◆ What is expected ◆
Every entry must be output exactly as it was written.

START Records

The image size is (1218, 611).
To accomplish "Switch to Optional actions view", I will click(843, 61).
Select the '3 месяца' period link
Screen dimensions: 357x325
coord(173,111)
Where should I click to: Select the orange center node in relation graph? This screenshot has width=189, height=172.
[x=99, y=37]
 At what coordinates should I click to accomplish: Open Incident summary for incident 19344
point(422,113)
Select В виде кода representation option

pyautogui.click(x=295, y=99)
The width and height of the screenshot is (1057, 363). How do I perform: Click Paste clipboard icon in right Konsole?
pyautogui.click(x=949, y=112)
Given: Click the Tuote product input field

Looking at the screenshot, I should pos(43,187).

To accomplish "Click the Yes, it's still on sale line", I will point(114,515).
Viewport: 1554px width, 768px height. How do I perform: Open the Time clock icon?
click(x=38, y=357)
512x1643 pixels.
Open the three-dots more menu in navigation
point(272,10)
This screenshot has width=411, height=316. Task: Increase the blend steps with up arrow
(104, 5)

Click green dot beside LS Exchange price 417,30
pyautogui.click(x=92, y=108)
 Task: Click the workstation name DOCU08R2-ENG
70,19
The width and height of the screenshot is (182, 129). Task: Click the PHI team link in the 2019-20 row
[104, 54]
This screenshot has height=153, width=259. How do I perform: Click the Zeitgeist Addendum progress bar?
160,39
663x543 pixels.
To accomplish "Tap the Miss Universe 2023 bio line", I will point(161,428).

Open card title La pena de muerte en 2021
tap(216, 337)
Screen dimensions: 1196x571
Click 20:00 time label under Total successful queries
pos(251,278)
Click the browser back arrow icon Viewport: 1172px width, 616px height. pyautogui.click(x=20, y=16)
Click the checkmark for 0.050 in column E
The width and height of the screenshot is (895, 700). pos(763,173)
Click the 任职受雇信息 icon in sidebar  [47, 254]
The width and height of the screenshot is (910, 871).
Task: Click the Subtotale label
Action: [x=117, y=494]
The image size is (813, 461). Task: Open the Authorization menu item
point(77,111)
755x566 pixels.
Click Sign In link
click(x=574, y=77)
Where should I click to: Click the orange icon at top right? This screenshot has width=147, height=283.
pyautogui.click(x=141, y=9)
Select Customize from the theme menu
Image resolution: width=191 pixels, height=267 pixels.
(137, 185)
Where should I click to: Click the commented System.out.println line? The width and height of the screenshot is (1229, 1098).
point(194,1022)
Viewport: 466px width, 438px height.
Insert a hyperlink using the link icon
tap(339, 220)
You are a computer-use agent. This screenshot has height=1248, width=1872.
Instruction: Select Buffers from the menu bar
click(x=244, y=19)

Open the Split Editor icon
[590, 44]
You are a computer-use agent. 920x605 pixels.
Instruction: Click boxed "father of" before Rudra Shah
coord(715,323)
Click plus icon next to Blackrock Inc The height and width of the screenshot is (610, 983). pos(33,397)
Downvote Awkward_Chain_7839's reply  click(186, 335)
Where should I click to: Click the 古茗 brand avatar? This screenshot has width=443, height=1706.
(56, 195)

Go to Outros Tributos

END Records

◆ Solution for this exercise ◆
The image size is (1218, 611).
To accomplish "Switch to Optional actions view", I will click(843, 61).
Select the '3 месяца' period link
Screen dimensions: 357x325
coord(173,111)
Where should I click to: Select the orange center node in relation graph? This screenshot has width=189, height=172.
[x=99, y=37]
 At what coordinates should I click to accomplish: Open Incident summary for incident 19344
point(422,113)
Select В виде кода representation option

pyautogui.click(x=295, y=99)
The width and height of the screenshot is (1057, 363). How do I perform: Click Paste clipboard icon in right Konsole?
pyautogui.click(x=949, y=112)
Given: Click the Tuote product input field

Looking at the screenshot, I should pos(43,187).

To accomplish "Click the Yes, it's still on sale line", I will point(114,515).
Viewport: 1554px width, 768px height. How do I perform: Open the Time clock icon?
click(x=38, y=357)
512x1643 pixels.
Open the three-dots more menu in navigation
point(272,10)
This screenshot has width=411, height=316. Task: Increase the blend steps with up arrow
(104, 5)

Click green dot beside LS Exchange price 417,30
pyautogui.click(x=92, y=108)
 Task: Click the workstation name DOCU08R2-ENG
70,19
The width and height of the screenshot is (182, 129). Task: Click the PHI team link in the 2019-20 row
[104, 54]
This screenshot has height=153, width=259. How do I perform: Click the Zeitgeist Addendum progress bar?
160,39
663x543 pixels.
To accomplish "Tap the Miss Universe 2023 bio line", I will point(161,428).

Open card title La pena de muerte en 2021
tap(216, 337)
Screen dimensions: 1196x571
Click 20:00 time label under Total successful queries
pos(251,278)
Click the browser back arrow icon Viewport: 1172px width, 616px height. pyautogui.click(x=20, y=16)
Click the checkmark for 0.050 in column E
The width and height of the screenshot is (895, 700). pos(763,173)
Click the 任职受雇信息 icon in sidebar  [47, 254]
The width and height of the screenshot is (910, 871).
Task: Click the Subtotale label
Action: [x=117, y=494]
The image size is (813, 461). Task: Open the Authorization menu item
point(77,111)
755x566 pixels.
Click Sign In link
click(x=574, y=77)
Where should I click to: Click the orange icon at top right? This screenshot has width=147, height=283.
pyautogui.click(x=141, y=9)
Select Customize from the theme menu
Image resolution: width=191 pixels, height=267 pixels.
(137, 185)
Where should I click to: Click the commented System.out.println line? The width and height of the screenshot is (1229, 1098).
point(194,1022)
Viewport: 466px width, 438px height.
Insert a hyperlink using the link icon
tap(339, 220)
You are a computer-use agent. This screenshot has height=1248, width=1872.
Instruction: Select Buffers from the menu bar
click(x=244, y=19)

Open the Split Editor icon
[590, 44]
You are a computer-use agent. 920x605 pixels.
Instruction: Click boxed "father of" before Rudra Shah
coord(715,323)
Click plus icon next to Blackrock Inc The height and width of the screenshot is (610, 983). pos(33,397)
Downvote Awkward_Chain_7839's reply  click(186, 335)
Where should I click to: Click the 古茗 brand avatar? This screenshot has width=443, height=1706.
(56, 195)

Go to Outros Tributos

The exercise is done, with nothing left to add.